Ehningen: Großeinsatz im Gewerbegebiet
Aus noch ungeklärter Ursache ist am Montagnachmittag gegen 16:10 Uhr aus der Testbatterie eines Elektrofahrzeugs in der Batterieprüfabteilung eines Unternehmens im Gewerbegebiet südöstlich von Ehningen Säure ausgetreten. Dadurch kam es zur Rauchentwicklung und die Brandmeldeanlage löste aus. Die zunächst unklare Situation führte zu einem Großeinsatz von Feuerwehr und Rettungsdienst. 85 Einsatzkräfte der Feuerwehren aus umliegenden Kommunen sowie 26 Mitarbeitende des Rettungsdienstes und zwei Helfer des THW waren mit 34 Fahrzeugen vor Ort
Die in einem Becken gelagerte Batterie wurde von der Feuerwehr gelöscht und das entstandene Flüssigkeitsgemisch im Anschluss aus dem Becken abgepumpt. Die Batterie wurde daraufhin mit einem Gabelstapler aus der Prüfabteilung entfernt und in einem Sicherheitsbehälter abgelegt. Eine Gefahr für die Bevölkerung bestand zu keinem Zeitpunkt und auch ein Umweltschaden ist nicht entstanden. Bei dem Einsatz hat sich ein Feuerwehrmann leichte Verletzungen zugezogen, die in einem Krankenhaus versorgt wurden. Der entstandene Sachschaden wird auf etwa 200.000 Euro geschätzt. Aufgrund der vielen Einsatzfahrzeuge musste die Kreisstraße 1000 zwischen der Einmündung in die K 1077 und der A81-Anschlussstelle Hildrizhausen bis gegen 20:50 Uhr gesperrt werden.

K 1028, Jettingen: Verkehrsunfall mit zwei Schwerverletzten
Schwer verletzt wurden eine 70-jährige Radfahrerin sowie ein 21-jähriger Motorradfahrer bei einem Verkehrsunfall, welcher sich am Sonntag gegen 11.35 Uhr ereignete. Die Radfahrerin mit Helm war mit ihrem Pedelec auf dem Radweg entlang der Kreisstraße 1028 von Sindlingen in Richtung Unterjettingen unterwegs, als sie kurz nach Sindlingen die Kreisstraße überqueren wollte. Hierbei stieß sie mit dem von rechts aus Richtung Unterjettingen kommenden 21-Jährigen zusammen. Bei der Kollision wurden beide Zweiradfahrer schwer verletzt. Die 70-jährige Pedelec-Fahrerin kam mit dem Rettungshubschrauber zur Versorgung in ein Krankenhaus. Der 21-jährige KTM-Fahrer wurde mit einem Rettungswagen in ein Krankenhaus eingeliefert. An den Fahrzeugen entstand ein Sachschaden von insgesamt rund 6.000 Euro. Zur Erstversorgung der Schwerverletzten hatte der Rettungsdienst außer dem Rettungshubschrauber noch einen Notarzt sowie zwei Rettungsfahrzeuge im Einsatz. Zur Unfallaufnahme sowie zur Verkehrsregelung waren vom Polizeipräsidium Ludwigsburg vier Streifenwagenbesatzungen eingesetzt.
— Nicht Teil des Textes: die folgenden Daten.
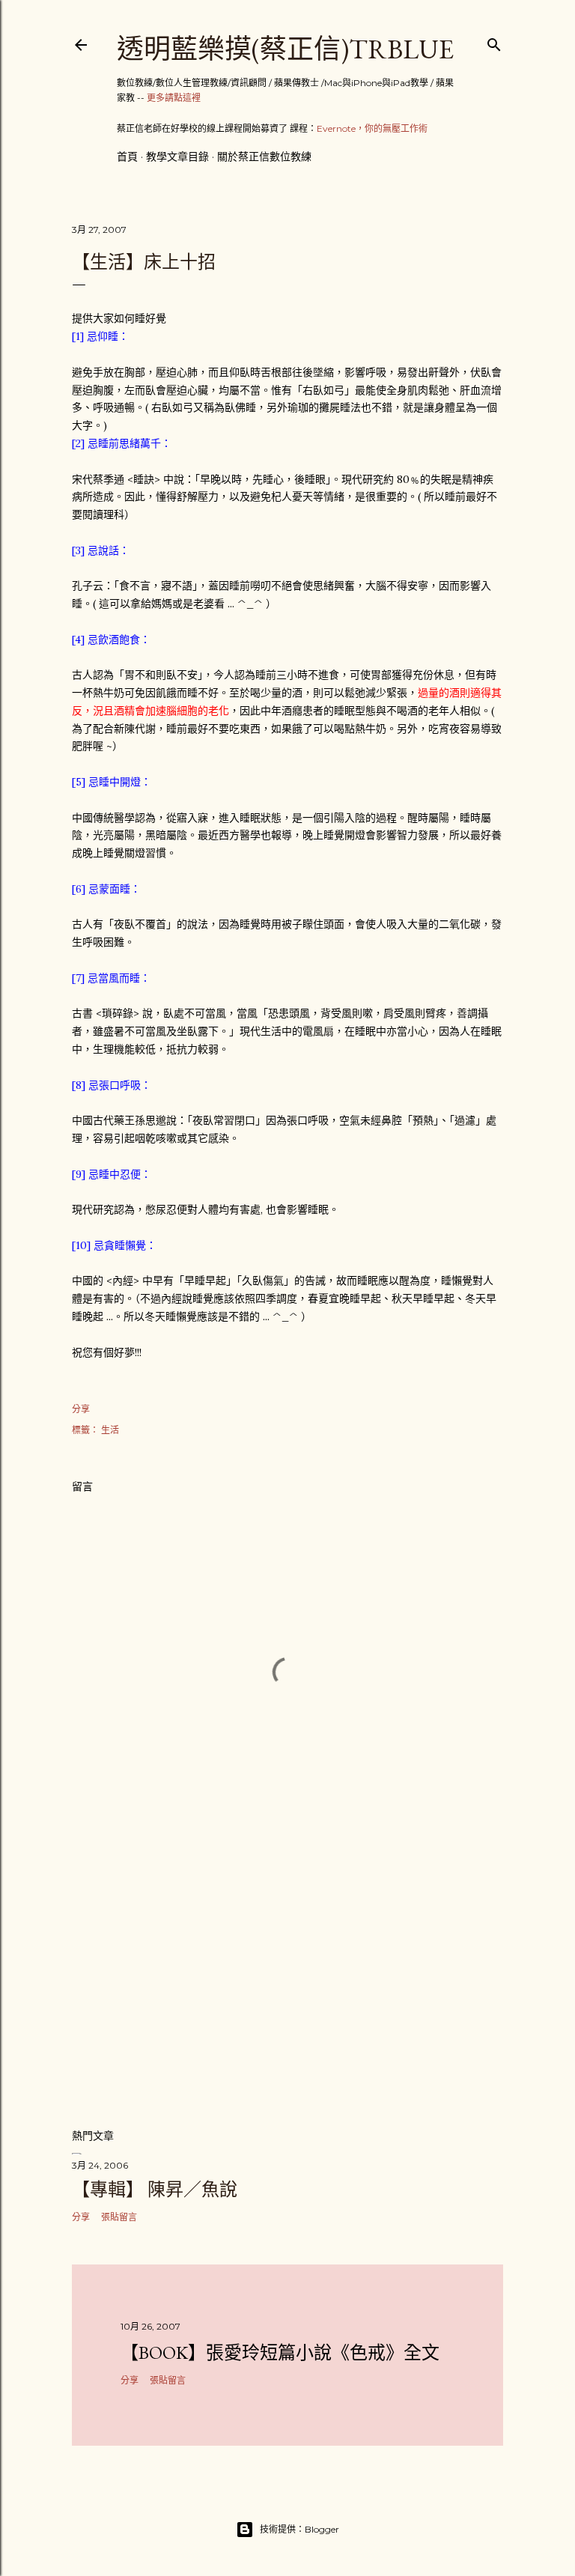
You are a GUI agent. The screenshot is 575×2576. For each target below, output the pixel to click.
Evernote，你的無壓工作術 (372, 128)
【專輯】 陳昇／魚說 (154, 2189)
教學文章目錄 (177, 156)
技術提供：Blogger (299, 2529)
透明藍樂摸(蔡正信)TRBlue (285, 49)
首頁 (127, 156)
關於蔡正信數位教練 (264, 156)
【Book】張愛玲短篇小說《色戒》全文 (280, 2352)
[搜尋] (494, 41)
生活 (110, 1430)
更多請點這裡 (174, 97)
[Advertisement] (287, 1985)
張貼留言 (119, 2217)
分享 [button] (81, 1409)
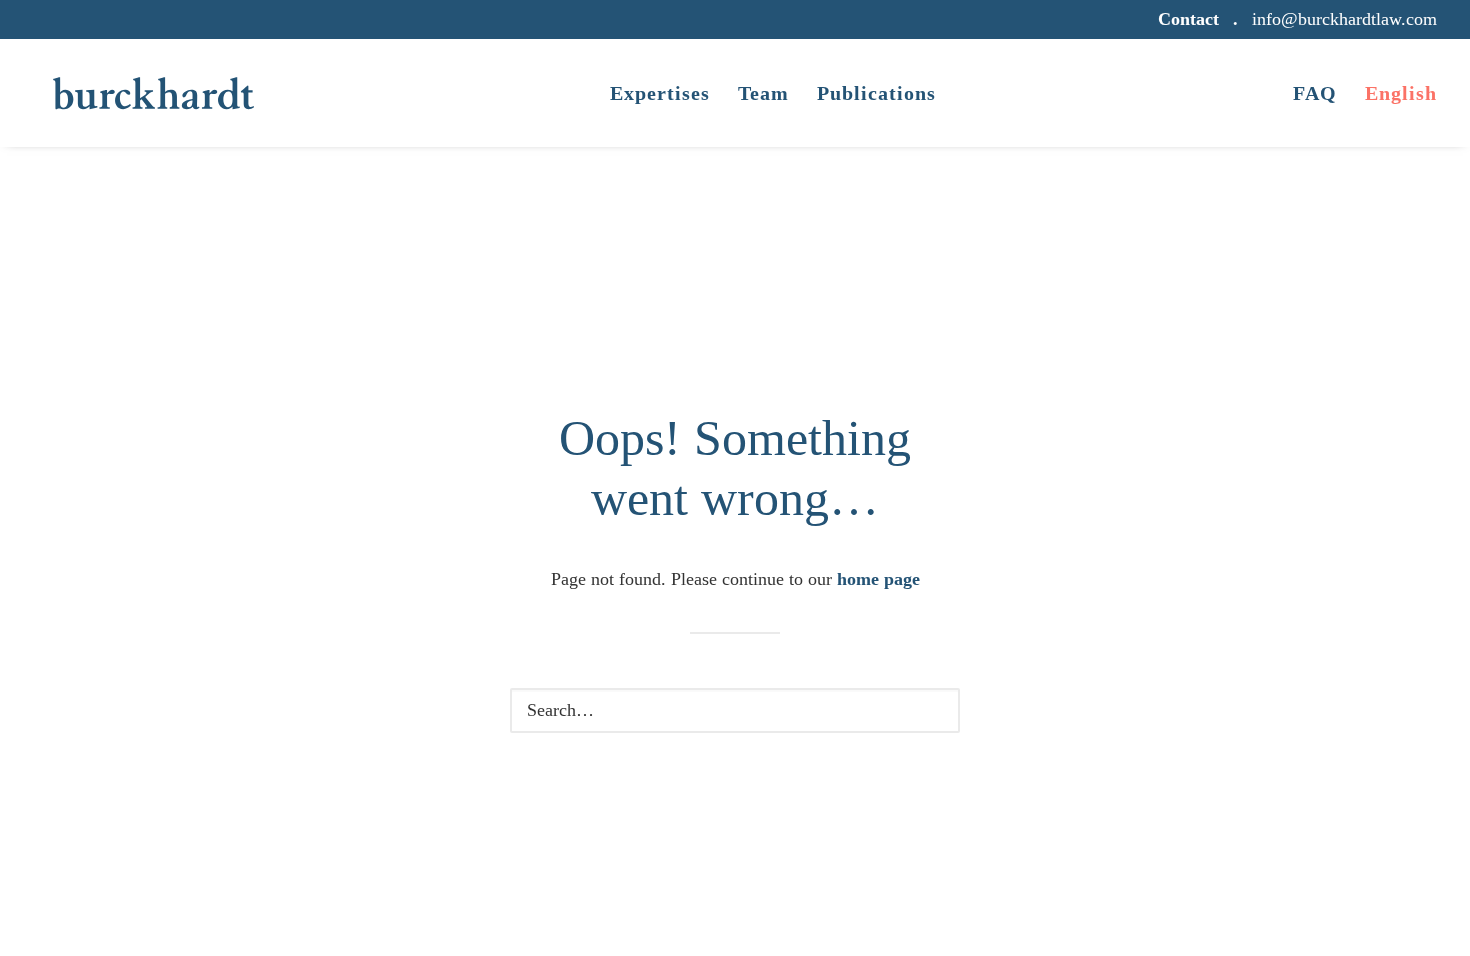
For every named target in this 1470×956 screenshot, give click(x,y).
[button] (929, 710)
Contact (1188, 19)
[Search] (735, 710)
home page (878, 579)
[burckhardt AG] (153, 93)
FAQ (1315, 93)
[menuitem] (1192, 19)
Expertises (660, 93)
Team (763, 93)
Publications (876, 93)
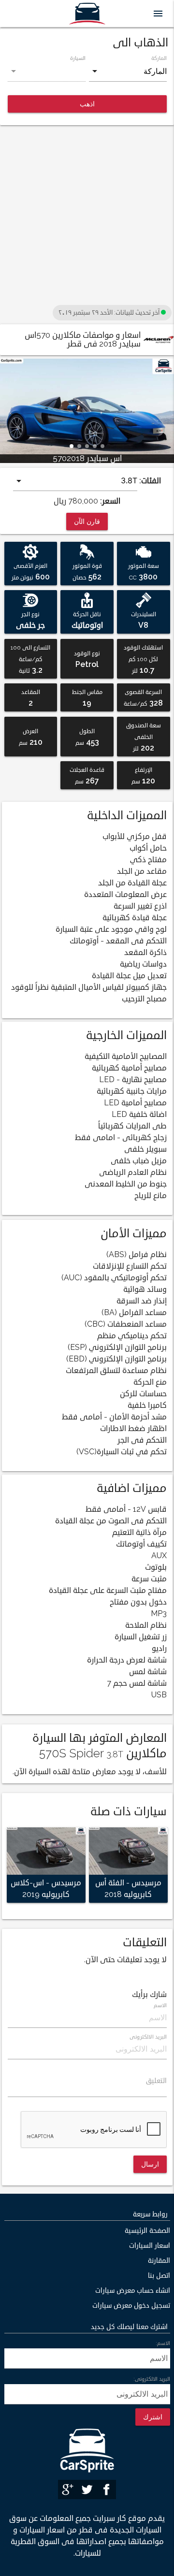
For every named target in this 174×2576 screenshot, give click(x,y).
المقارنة (159, 2260)
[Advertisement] (87, 216)
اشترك (152, 2417)
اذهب (87, 104)
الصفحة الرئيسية (147, 2230)
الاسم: (163, 2343)
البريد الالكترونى (148, 2037)
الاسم (159, 2005)
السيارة (78, 58)
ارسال (150, 2164)
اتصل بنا (159, 2275)
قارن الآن (87, 521)
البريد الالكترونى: (151, 2379)
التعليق (156, 2080)
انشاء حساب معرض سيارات (132, 2290)
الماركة (159, 58)
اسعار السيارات (149, 2245)
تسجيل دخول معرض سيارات (131, 2305)
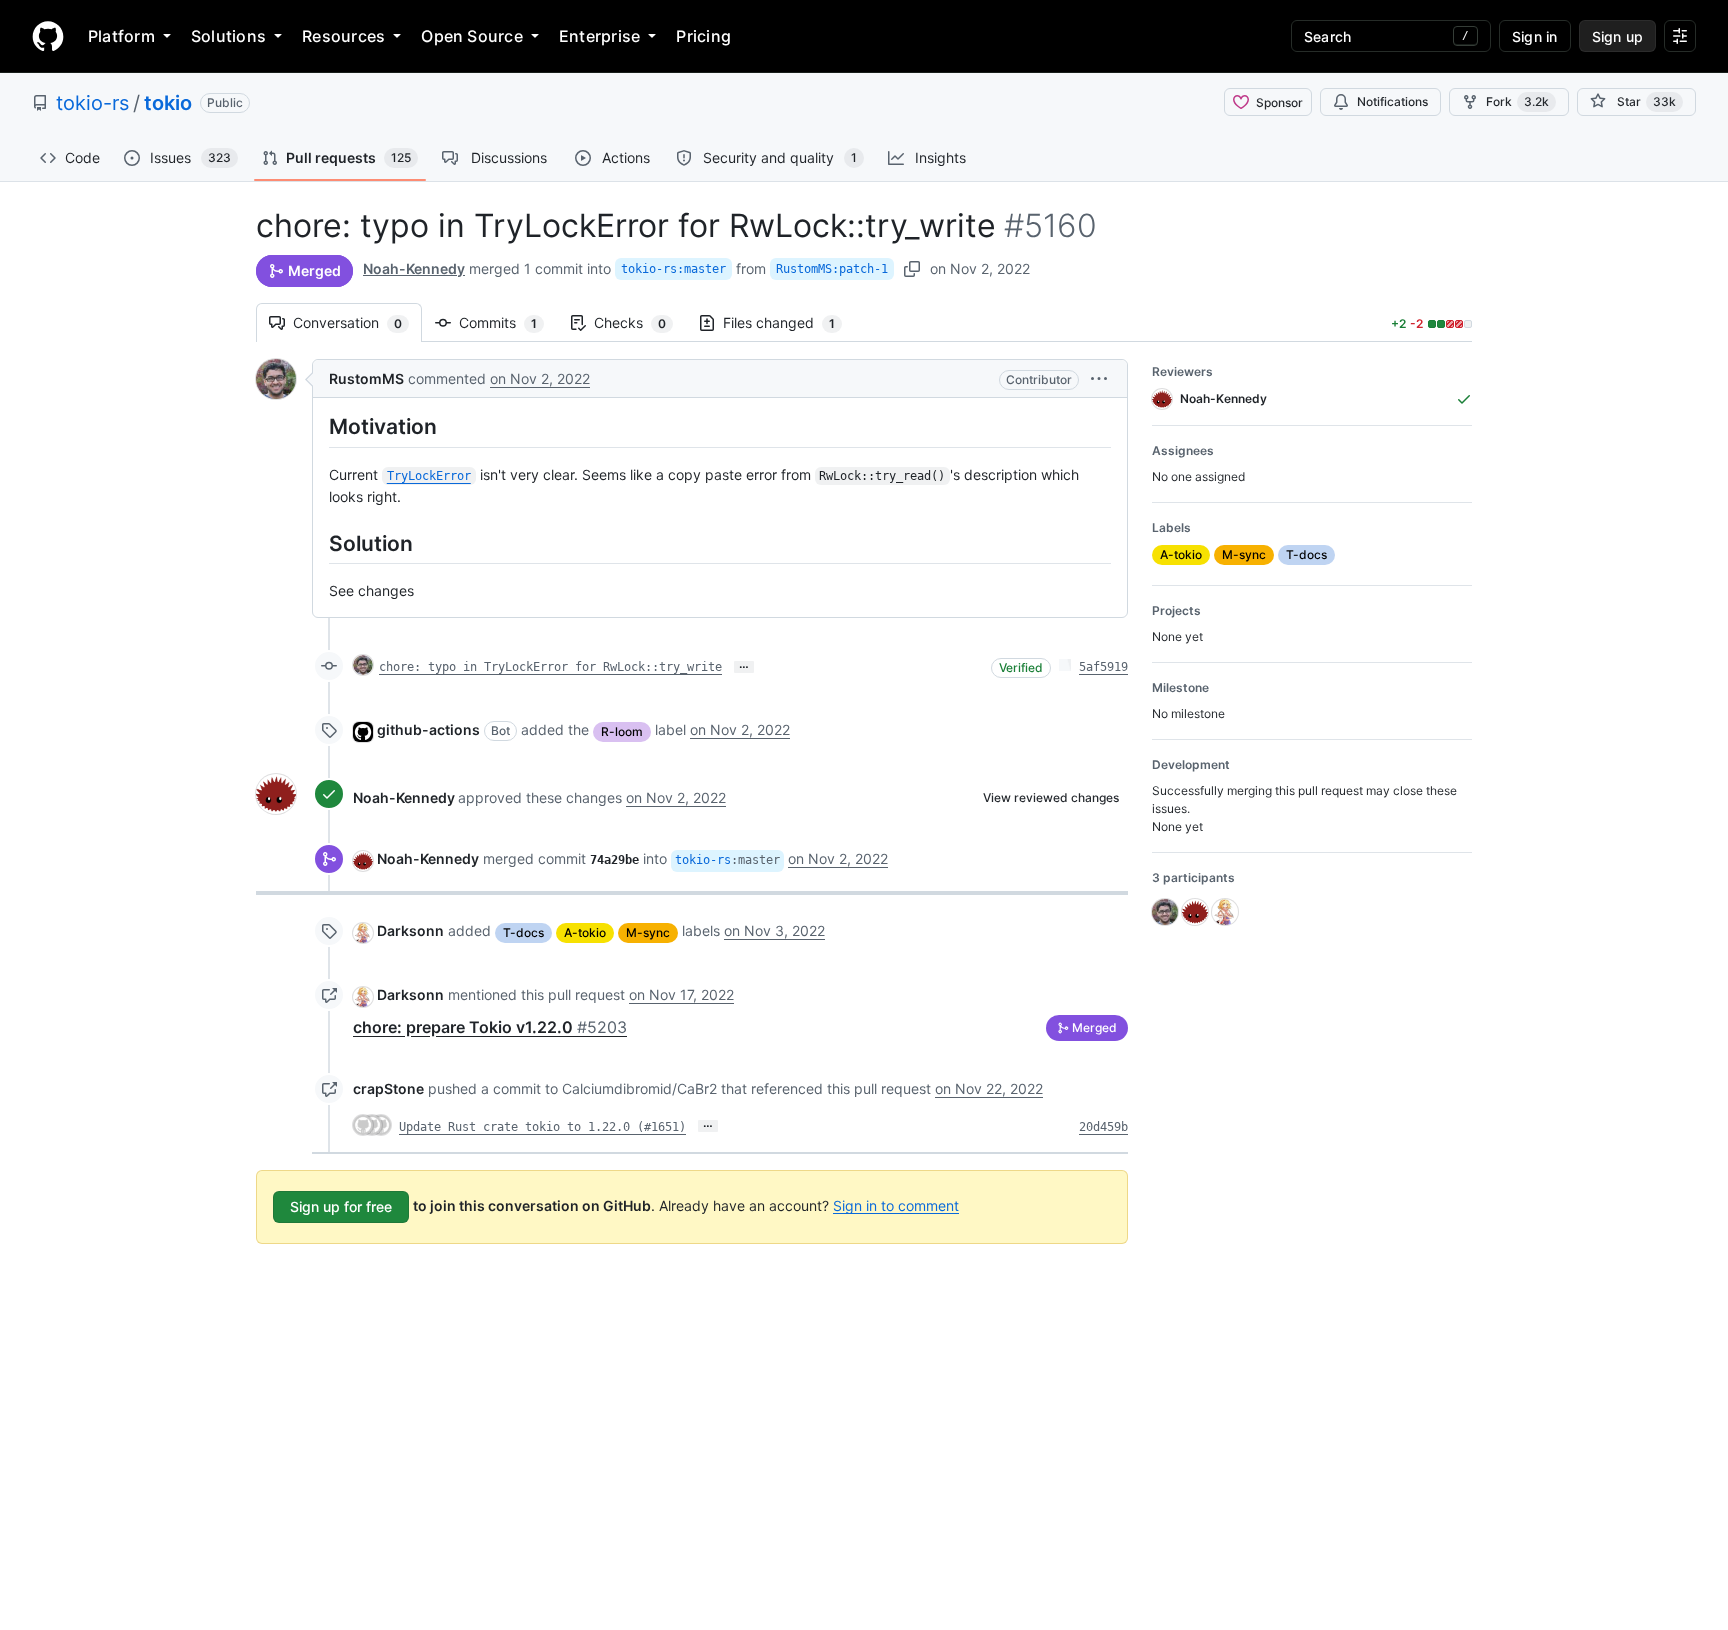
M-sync (648, 932)
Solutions (228, 36)
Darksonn (410, 930)
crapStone (388, 1088)
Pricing (703, 36)
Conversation (357, 322)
B295/ Gemarkung Weil der Stadt: Verkehrsunfall mit einem leicht verletzten Motorradfahrer
Am Sonntagnachmittag gegen 13:45 Uhr kam es auf der B295, zwischen den Anschlussstellen Renningen-Süd und Weil der Stadt, zu einem Verkehrsunfall mit Personen- und Sachschaden. Ein 51-jähriger Motorradfahrer befuhr die Bundesstraße 295 von Renningen kommend in Richtung Weil der Stadt und musste auf Grund eines Rückstaus abbremsen. Bei diesem Bremsvorgang verlor der Motorradfahrer die Kontrolle über sein Fahrzeug, kam zu Fall und das Motorrad wurde gegen den entgegenkommenden Mercedes einer 22-Jährigen geschleudert. Der Motorradfahrer wurde leicht verletzt und durch anwesende Rettungskräfte in ein umliegendes Krankenhaus eingeliefert. Durch den Unfall entstand ein Sachschaden in Höhe von insgesamt ca. 10.000 Euro. Die Bundesstraße 295 war für die Dauer der Unfallaufnahme und der Fahrbahnreinigung für ca. zwei Stunden voll gesperrt. Der Verkehr konnte über die anliegenden Feldwege an der Unfallstelle vorbeigeleitet werden. An der Unfallstelle waren ein Notarzt, eine Rettungswagenbesatzung und drei Streifenwagenbesatzungen des Polizeipräsidiums Ludwigsburg eingesetzt.